REQUIREMENTS:
Copy out verbatim the lines of the material from the line containing "This screenshot has width=1024, height=448." through the line containing "[x=599, y=272]", both included.
— start of TASK INPUTS —
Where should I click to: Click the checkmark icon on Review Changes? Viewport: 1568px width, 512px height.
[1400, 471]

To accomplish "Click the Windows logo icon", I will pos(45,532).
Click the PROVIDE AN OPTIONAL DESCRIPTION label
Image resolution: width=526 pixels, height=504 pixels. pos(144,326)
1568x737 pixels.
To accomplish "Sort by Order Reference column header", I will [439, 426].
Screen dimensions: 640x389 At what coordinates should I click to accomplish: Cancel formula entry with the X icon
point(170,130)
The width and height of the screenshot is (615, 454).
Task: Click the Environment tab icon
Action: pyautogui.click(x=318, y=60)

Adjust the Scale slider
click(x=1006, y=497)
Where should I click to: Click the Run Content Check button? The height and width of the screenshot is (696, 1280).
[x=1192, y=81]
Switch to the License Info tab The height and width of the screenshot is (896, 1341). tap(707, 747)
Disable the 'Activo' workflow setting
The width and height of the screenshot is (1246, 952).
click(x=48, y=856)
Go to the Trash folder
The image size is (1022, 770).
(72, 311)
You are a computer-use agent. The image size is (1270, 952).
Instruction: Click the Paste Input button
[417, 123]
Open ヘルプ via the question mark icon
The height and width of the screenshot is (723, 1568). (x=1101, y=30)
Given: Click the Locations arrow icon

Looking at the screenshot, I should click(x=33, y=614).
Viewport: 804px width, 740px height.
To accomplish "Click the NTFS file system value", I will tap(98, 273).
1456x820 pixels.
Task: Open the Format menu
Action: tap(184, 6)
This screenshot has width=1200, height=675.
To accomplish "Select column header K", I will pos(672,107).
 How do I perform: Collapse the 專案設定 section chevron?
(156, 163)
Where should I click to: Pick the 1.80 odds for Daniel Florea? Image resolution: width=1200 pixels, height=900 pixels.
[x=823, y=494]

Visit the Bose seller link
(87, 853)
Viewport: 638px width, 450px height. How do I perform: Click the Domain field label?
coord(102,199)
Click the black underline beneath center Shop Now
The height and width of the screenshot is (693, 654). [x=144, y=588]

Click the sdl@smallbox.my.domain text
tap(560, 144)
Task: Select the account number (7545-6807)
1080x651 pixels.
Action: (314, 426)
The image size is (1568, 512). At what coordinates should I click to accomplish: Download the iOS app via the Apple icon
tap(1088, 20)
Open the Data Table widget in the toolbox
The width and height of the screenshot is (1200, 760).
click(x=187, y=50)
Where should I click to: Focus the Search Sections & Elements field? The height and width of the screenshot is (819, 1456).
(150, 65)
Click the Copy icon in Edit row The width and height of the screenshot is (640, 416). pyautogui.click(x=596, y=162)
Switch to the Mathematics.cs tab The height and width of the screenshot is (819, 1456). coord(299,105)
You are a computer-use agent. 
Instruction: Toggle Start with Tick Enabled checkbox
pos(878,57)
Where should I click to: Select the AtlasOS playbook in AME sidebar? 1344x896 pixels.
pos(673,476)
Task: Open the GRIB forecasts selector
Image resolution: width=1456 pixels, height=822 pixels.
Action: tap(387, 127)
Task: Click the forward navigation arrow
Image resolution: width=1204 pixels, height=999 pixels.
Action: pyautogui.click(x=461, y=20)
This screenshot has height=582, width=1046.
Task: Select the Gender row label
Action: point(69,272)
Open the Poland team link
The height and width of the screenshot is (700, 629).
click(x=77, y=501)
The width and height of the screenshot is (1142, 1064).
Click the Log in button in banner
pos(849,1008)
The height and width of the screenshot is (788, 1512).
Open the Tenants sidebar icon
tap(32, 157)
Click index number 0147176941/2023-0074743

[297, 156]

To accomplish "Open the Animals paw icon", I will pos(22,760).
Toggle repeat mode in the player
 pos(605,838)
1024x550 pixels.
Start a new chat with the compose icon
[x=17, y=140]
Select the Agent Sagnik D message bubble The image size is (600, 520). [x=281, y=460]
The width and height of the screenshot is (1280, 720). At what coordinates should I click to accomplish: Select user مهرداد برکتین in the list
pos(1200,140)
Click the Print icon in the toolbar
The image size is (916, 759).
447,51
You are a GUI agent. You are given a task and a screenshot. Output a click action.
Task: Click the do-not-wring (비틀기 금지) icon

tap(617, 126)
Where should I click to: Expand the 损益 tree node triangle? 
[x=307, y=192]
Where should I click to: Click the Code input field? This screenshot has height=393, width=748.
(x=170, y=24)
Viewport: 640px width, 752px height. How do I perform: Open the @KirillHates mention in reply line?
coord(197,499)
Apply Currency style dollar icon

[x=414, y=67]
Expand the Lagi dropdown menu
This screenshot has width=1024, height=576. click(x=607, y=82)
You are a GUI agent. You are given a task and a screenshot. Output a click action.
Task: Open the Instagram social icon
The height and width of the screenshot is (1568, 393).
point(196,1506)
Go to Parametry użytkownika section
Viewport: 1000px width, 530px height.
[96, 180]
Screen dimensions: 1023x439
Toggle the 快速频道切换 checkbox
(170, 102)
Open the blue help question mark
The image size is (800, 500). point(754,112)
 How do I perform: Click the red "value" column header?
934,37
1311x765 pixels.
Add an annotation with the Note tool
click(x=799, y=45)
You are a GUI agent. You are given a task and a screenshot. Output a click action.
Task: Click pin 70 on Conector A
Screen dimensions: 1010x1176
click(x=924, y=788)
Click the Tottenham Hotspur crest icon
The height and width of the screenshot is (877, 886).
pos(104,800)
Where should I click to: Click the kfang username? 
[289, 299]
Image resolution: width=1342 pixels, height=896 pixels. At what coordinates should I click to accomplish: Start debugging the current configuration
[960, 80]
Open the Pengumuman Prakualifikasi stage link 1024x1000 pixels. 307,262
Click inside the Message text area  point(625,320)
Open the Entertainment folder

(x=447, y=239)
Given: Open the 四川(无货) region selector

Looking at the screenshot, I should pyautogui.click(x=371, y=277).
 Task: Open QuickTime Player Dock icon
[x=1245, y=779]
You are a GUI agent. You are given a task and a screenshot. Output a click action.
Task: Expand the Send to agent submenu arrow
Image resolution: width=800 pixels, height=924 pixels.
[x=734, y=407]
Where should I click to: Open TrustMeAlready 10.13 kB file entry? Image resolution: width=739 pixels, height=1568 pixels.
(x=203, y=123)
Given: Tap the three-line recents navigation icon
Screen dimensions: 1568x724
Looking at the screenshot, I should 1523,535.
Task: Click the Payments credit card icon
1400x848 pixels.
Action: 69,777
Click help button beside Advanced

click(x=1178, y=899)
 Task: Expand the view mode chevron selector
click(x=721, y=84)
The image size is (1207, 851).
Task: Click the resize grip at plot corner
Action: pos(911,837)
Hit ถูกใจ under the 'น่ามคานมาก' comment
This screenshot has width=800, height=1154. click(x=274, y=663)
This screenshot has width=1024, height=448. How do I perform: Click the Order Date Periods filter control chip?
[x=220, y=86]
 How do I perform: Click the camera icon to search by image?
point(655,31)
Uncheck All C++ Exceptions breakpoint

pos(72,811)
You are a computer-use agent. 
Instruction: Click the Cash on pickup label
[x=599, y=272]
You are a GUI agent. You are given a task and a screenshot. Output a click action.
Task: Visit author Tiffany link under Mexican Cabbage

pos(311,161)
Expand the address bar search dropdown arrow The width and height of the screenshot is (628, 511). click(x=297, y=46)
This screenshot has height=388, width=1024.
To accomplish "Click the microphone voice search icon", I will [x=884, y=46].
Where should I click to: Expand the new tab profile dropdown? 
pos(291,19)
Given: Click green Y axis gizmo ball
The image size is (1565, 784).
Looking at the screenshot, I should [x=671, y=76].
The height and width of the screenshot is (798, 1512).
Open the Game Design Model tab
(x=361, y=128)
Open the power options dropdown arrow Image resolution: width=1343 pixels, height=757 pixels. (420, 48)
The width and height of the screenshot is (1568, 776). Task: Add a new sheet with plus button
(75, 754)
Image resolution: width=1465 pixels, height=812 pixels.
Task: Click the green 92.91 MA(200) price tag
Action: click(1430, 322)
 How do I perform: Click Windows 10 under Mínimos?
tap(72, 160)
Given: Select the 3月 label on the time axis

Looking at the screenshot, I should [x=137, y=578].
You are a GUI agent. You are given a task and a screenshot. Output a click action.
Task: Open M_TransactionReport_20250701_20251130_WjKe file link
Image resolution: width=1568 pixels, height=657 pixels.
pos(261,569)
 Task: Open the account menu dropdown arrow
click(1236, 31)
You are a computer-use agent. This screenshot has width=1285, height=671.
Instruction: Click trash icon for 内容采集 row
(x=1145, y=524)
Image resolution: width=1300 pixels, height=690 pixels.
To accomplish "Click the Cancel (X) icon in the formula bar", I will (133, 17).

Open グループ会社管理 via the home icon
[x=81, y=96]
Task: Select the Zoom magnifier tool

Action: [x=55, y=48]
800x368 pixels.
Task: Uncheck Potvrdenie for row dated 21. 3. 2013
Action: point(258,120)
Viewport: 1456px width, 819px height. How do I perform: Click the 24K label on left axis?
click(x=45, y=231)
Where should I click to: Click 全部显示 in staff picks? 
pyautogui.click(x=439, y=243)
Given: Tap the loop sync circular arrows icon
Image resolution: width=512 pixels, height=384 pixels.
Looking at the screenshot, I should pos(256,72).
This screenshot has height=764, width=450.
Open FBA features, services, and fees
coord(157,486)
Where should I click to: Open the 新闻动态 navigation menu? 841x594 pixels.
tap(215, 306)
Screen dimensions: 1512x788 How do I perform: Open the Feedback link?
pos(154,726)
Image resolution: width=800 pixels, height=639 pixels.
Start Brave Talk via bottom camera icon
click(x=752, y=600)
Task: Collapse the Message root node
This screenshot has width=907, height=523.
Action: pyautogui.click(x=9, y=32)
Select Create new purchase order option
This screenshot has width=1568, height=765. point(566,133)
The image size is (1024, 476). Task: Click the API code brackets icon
— end of TASK INPUTS —
THE REPLY:
This screenshot has width=1024, height=448. How do I perform: Click the Order Date Periods filter control chip?
[x=220, y=86]
 How do I perform: Click the camera icon to search by image?
point(655,31)
Uncheck All C++ Exceptions breakpoint

pos(72,811)
You are a computer-use agent. 
Instruction: Click the Cash on pickup label
[x=599, y=272]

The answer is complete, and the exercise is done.